» EXCERPT TO READ:
*** Begin section ***
BENTONVILLE, Ark. – Walmart executives celebrated the retailer’s improving performance as well as its 50th anniversary during the company’s annual meeting here earlier this month.

The festive mood was shadowed, however, by a corruption probe that prompted two major proxy advisory firms to recommend that shareholders vote against a number of board nominees.

Executives highlighted improved financial results from the flagship Walmart U.S. division as well as the ongoing strong performance at Sam’s Club and growing profitability at Walmart International. As usual, the meeting included enthusiastic participation by Walmart associates from around the world as well as entertainment by such celebrities as Taylor Swift, Lionel Richie, Celine Dion and Justin Timberlake, to name a few.

During his speech to attendees, president and chief executive officer Mike Duke invoked five “enduring values” that he said have formed the company’s foundation since its beginning 50 years ago. "The values that built Walmart, defined Walmart and sustained Walmart for the past 50 years will drive our success and make us proud for the next 50 years," he said.

Those values he defined as integrity; opportunity; family and community; purpose; and responsibility. In discussing integrity, which he termed the company’s bedrock value, he addressed the allegations of corruption and bribery in Walmart de México that were revealed in a New York Times story earlier this spring.

"We’re working to continually strengthen our compliance efforts around the world," he said. "And I want to personally assure you we’re doing everything we can to get to the bottom of this matter. We will take appropriate action when the investigation is complete."

The Times had alleged that the company covered up evidence of bribery at Walmart de México and that the cover-up was conducted with the knowledge of senior management and certain board members. After the newspaper informed Walmart of its investigation, the company notified the Justice Department that it had launched an internal investigation of possible violations of the Federal Corrupt Practices Act (FCPA).

Last month Walmart announced the creation of a new corruption watchdog position and detailed stronger controls to ensure FCPA compliance. However, the California State Teachers’ Retirement System, the country’s second-largest public pension fund, filed suit against Walmart for failing to properly investigate and disclose the matter and announced it would vote all of its 5.3 million shares against all incumbent board members up for reelection.
*** End section ***
» SOURCE MATERIAL:
*** Begin section ***
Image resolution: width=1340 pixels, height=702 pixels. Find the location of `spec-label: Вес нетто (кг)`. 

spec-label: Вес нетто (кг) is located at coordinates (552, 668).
*** End section ***
*** Begin section ***
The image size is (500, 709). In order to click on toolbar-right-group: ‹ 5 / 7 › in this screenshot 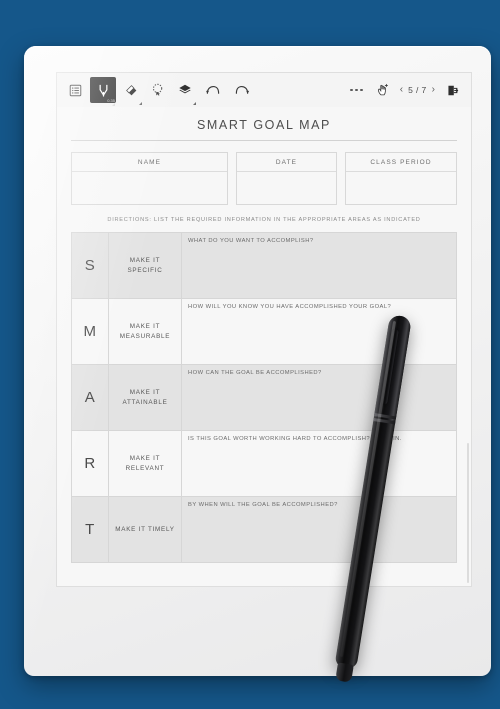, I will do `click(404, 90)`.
*** End section ***
» WHAT IS NEEDED: Can you carry the Walmart annual meeting article forward with the next few paragraphs, picking up after its final sentence? The items are separate material, unrelated to the Walmart annual meeting article.

» RESULT FOR THIS EXERCISE:
Subsequently two influential proxy advisory firms, Institutional Shareholder Services (ISS) and Glass Lewis & Co. weighed in, with ISS recommending that shareholders vote against Duke, former president and CEO Lee Scott, chairman Robson Walton and Christopher Williams, chairman of the board’s audit committee. Glass Lewis recommended no votes on Scott, Duke and Williams as well as Aida Alvarez, Michele Burns, James Cash and Arne Sorenson, all of whom were on the audit committee at the time.

A third proxy advisory firm, Egan Jones, recommended voting against Duke and Scott.
In the final tally of votes, which encompassed almost 92% of all outstanding shares, 15.7% were cast against Scott, 13.3% against Williams and almost 13.1% against Duke. Just over 12.6% were voted against Walton.

Last year stockholders voted an average of about 98.4% of their shares in support of the board members, which was generally in line with prior historical results.

Excluding the approximately 50% of the company’s shares held by members of the Walton family, about 38% of the remaining votes went against Scott, 32% against Duke and Williams, and slightly more than 31% against Walton. While some observers described the opposition as significant, Paul Hodgson, a senior research associate at GMI Ratings, an independent research firm that rates corporate boards, stated in a published report that the percentage of no votes would have had to be more than 40%, excluding Walton family members and other insiders, to prompt action.

Throughout his remarks and in closing, Duke invoked the memory of the company’s founder, Sam Walton. "I believe Sam Walton’s greatest legacy was the foundation he built — the culture, the beliefs and the enduring values," Duke said.

"We can’t possibly envision what the world, what retailing, what Walmart will look like in another 50 years. But if we stay true to the foundation that Sam Walton built, we’ll continue to be a better company, a stronger company and a prouder ­company."